A Jaguar esclareceu a decisão que impediu Mitch Evans de atacar António Félix da Costa na volta final do eP de Madri da Fórmula E, disputado no sábado (21), no Circuito de Jarama. Segundo o chefe da equipe, Ian James, a orientação teve como objetivo preservar a dobradinha e evitar qualquer risco desnecessário nos metros finais da prova.
A estratégia da equipe foi distinta para cada piloto desde a largada. Félix da Costa partiu da terceira posição e se manteve na disputa direta pelas primeiras colocações, enquanto Evans, que saiu apenas em 16º, adotou um plano focado em economia de energia para atacar na parte final da corrida. A combinação funcionou, colocando os dois carros da Jaguar nas duas primeiras posições nas voltas decisivas.
Com mais energia disponível, Evans pressionou o companheiro de equipe no último giro e parecia ter condições de disputar a vitória. No entanto, diante da proximidade entre os carros e da ameaça de adversários logo atrás, a Jaguar optou por congelar as posições.
Ian James explicou que a natureza imprevisível da Fórmula E exige decisões rápidas e baseadas no contexto da corrida, sem regras fixas para todos os cenários.
“Não é possível criar uma regra que sirva para todas as situações. É preciso simplificar e agir de acordo com o momento. Já aprendi no passado que complicar demais esse tipo de decisão pode trazer problemas”, afirmou ao portal Formula E Notebook.
“Naquele ponto, nossa prioridade era reduzir o risco de um toque entre os dois carros.

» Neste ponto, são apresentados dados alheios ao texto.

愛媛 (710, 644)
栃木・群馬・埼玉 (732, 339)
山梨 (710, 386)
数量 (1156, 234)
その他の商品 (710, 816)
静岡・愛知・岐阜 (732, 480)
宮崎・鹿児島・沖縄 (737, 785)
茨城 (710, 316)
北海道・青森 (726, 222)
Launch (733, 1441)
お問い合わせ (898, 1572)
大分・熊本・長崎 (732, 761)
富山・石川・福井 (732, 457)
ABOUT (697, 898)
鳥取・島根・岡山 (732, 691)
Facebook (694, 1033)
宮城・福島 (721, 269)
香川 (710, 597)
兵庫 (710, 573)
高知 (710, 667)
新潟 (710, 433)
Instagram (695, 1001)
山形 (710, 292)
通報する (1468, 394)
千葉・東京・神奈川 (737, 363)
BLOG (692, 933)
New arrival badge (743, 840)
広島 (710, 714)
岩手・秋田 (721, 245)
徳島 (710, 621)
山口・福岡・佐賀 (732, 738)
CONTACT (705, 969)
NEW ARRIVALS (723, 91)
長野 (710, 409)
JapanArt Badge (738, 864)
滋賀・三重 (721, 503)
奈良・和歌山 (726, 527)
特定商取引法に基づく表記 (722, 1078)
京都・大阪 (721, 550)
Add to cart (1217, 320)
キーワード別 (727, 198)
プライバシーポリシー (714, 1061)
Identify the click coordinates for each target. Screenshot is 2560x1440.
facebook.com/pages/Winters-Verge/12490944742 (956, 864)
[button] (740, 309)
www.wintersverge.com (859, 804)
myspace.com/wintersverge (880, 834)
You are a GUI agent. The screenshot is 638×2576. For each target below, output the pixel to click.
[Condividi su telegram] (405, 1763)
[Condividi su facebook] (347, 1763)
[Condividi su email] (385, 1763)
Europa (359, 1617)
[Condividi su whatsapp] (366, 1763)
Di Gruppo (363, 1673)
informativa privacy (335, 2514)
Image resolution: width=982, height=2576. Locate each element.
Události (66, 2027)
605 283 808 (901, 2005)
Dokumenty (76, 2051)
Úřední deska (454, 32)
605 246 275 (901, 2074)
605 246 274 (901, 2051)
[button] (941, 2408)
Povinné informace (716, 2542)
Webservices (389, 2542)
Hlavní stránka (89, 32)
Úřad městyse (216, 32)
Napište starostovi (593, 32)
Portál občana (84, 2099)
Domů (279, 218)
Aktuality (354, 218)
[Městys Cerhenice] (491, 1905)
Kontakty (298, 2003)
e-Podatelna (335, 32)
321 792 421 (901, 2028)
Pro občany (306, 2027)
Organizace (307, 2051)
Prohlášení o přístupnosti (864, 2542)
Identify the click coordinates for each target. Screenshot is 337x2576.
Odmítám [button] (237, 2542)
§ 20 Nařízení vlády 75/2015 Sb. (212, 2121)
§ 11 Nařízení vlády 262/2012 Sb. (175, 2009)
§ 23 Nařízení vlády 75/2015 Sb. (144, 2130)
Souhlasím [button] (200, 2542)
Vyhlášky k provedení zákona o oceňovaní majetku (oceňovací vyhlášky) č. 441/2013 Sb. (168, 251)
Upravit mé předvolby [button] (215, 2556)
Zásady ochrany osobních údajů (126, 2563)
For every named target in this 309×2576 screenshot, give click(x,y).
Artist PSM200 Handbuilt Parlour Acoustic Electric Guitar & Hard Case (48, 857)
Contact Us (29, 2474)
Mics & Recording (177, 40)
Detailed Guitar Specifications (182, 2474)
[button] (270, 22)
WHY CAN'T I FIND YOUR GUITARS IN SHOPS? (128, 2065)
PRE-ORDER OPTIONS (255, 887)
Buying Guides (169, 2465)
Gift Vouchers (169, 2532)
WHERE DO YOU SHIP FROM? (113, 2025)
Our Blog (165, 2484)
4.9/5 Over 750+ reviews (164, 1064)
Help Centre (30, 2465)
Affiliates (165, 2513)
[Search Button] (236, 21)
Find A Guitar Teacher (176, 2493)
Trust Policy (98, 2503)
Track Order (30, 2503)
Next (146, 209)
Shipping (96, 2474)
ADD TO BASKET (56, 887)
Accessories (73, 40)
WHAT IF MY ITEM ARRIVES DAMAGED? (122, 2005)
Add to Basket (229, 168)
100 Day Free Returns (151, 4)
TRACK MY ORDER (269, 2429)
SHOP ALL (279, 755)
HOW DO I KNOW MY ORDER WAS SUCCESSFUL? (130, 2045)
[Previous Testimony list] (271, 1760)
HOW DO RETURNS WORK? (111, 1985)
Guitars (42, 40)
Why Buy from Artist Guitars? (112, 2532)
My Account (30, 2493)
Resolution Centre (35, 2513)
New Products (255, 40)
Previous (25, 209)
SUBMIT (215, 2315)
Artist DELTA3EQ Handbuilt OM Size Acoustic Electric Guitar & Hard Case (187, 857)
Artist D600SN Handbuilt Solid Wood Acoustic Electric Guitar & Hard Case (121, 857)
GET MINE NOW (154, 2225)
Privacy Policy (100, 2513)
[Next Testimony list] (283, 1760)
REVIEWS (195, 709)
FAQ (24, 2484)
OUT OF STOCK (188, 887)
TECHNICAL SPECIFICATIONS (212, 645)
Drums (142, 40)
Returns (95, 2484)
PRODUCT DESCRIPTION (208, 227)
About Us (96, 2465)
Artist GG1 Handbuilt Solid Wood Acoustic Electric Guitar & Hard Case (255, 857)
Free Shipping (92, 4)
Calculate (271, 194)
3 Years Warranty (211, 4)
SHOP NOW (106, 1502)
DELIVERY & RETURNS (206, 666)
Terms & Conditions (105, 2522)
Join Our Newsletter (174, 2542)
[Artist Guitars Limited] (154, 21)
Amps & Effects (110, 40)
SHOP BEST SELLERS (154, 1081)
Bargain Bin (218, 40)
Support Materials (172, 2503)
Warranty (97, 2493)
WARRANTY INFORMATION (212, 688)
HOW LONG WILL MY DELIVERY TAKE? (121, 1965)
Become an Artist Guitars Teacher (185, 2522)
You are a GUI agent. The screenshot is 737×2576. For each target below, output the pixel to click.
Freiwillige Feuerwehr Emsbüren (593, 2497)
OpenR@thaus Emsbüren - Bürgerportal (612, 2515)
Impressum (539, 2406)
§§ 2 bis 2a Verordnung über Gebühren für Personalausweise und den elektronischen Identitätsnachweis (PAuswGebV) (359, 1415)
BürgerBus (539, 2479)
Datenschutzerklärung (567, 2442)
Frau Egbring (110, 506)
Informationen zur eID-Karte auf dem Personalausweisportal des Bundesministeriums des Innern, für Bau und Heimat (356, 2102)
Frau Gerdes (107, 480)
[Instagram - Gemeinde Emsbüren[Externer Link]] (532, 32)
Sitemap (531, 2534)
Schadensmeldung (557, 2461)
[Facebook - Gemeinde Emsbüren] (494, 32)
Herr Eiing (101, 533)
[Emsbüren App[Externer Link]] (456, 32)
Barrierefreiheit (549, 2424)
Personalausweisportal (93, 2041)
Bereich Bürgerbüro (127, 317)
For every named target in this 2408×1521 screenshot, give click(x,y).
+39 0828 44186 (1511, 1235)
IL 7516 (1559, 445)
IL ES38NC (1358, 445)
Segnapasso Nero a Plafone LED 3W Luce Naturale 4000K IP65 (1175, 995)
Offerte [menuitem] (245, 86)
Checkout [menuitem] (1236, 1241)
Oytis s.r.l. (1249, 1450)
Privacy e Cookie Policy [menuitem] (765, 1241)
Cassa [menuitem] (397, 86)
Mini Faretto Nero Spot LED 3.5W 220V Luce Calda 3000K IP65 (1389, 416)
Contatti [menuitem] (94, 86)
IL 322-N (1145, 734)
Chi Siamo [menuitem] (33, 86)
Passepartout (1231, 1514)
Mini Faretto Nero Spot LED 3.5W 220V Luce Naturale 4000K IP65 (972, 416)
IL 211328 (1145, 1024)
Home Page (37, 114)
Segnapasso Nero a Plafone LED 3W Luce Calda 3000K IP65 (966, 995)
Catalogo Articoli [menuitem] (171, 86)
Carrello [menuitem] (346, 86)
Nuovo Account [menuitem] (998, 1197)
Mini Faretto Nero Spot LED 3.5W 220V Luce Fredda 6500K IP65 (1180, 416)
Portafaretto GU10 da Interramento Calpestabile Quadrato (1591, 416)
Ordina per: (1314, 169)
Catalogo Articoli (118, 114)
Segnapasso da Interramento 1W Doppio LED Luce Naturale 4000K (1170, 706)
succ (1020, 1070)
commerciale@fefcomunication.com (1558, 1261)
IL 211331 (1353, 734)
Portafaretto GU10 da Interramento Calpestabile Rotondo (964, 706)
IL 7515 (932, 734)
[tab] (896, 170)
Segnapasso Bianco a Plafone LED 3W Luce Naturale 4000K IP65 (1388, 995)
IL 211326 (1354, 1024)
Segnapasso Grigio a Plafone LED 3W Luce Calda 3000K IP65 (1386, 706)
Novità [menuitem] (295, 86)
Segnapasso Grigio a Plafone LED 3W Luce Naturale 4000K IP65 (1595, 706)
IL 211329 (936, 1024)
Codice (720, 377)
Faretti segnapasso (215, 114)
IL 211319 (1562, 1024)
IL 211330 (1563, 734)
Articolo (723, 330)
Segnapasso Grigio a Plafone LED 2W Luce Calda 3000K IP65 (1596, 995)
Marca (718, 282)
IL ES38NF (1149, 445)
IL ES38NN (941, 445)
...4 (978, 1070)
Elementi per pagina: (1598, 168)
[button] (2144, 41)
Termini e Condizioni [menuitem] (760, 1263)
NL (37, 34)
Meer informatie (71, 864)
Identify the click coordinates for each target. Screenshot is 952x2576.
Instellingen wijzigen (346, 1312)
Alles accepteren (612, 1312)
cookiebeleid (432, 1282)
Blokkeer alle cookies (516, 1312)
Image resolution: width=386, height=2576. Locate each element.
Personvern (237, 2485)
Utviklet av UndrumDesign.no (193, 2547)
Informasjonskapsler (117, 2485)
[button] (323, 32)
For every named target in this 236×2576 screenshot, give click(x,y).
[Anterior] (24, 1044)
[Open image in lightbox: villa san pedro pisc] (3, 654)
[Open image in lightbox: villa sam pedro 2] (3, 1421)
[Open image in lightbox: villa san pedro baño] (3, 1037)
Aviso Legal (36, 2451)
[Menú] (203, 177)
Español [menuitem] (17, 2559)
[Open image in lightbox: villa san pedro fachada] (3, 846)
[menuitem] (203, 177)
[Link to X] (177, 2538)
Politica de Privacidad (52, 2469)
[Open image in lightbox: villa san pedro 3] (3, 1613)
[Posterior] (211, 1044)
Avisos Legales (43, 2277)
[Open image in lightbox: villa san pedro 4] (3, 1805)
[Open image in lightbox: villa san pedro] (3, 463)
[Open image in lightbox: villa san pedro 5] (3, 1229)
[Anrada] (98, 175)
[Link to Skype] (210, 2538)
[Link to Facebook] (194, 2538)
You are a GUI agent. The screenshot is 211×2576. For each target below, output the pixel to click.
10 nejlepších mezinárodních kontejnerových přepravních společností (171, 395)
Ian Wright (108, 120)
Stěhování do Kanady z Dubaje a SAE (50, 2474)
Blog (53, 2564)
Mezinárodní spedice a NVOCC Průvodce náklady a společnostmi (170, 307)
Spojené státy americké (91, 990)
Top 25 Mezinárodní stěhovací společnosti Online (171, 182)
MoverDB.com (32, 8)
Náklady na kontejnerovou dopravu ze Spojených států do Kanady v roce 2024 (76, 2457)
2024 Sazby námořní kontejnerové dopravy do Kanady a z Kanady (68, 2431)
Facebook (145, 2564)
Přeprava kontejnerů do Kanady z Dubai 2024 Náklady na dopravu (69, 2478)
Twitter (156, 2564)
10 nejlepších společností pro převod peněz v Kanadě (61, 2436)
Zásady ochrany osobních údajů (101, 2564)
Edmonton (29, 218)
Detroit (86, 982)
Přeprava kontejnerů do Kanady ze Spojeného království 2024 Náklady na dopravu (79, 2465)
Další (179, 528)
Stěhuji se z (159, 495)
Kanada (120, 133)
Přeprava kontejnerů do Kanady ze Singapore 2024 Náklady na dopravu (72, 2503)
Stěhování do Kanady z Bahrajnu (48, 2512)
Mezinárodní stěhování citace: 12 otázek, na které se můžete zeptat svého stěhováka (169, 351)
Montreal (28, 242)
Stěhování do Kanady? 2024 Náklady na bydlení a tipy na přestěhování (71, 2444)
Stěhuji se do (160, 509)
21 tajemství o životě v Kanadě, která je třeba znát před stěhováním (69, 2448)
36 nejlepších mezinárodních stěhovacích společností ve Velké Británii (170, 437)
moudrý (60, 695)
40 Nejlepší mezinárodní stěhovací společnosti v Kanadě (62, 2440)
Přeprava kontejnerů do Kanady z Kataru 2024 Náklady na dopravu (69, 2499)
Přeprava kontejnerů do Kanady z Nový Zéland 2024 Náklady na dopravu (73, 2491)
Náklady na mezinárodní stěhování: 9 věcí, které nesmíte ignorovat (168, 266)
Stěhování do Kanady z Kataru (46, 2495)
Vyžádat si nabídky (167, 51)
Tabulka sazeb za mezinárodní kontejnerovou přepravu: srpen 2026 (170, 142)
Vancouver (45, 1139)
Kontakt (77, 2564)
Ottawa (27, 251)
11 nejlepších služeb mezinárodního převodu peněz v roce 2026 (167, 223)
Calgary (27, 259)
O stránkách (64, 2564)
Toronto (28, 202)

Pedimos para manterem posição no fim da prova. Pode ser difícil, mas foi a escolha certa. No debrief, ambos reconheceram que a decisão foi correta e disseram que estavam confortáveis com isso.”
O dirigente também destacou que a transparência é essencial em situações desse tipo.
“Essas conversas fazem parte da construção ao longo da temporada. Desde que haja clareza nas decisões, a equipe funciona bem.”
Sobre a reação mais intensa de Evans pelo rádio, James afirmou que já esperava uma resposta emocional no calor da disputa.
“Eu já esperava essa reação. Durante a corrida, a adrenalina fala mais alto. Mas, depois que tudo se acalma, as coisas voltam ao normal. O mais importante foi a postura dele após a prova — extremamente profissional. Estamos em uma posição muito sólida como equipe.”
Com a dobradinha em Madri, a Jaguar reforça sua candidatura ao título na temporada 2025/26 da Fórmula E.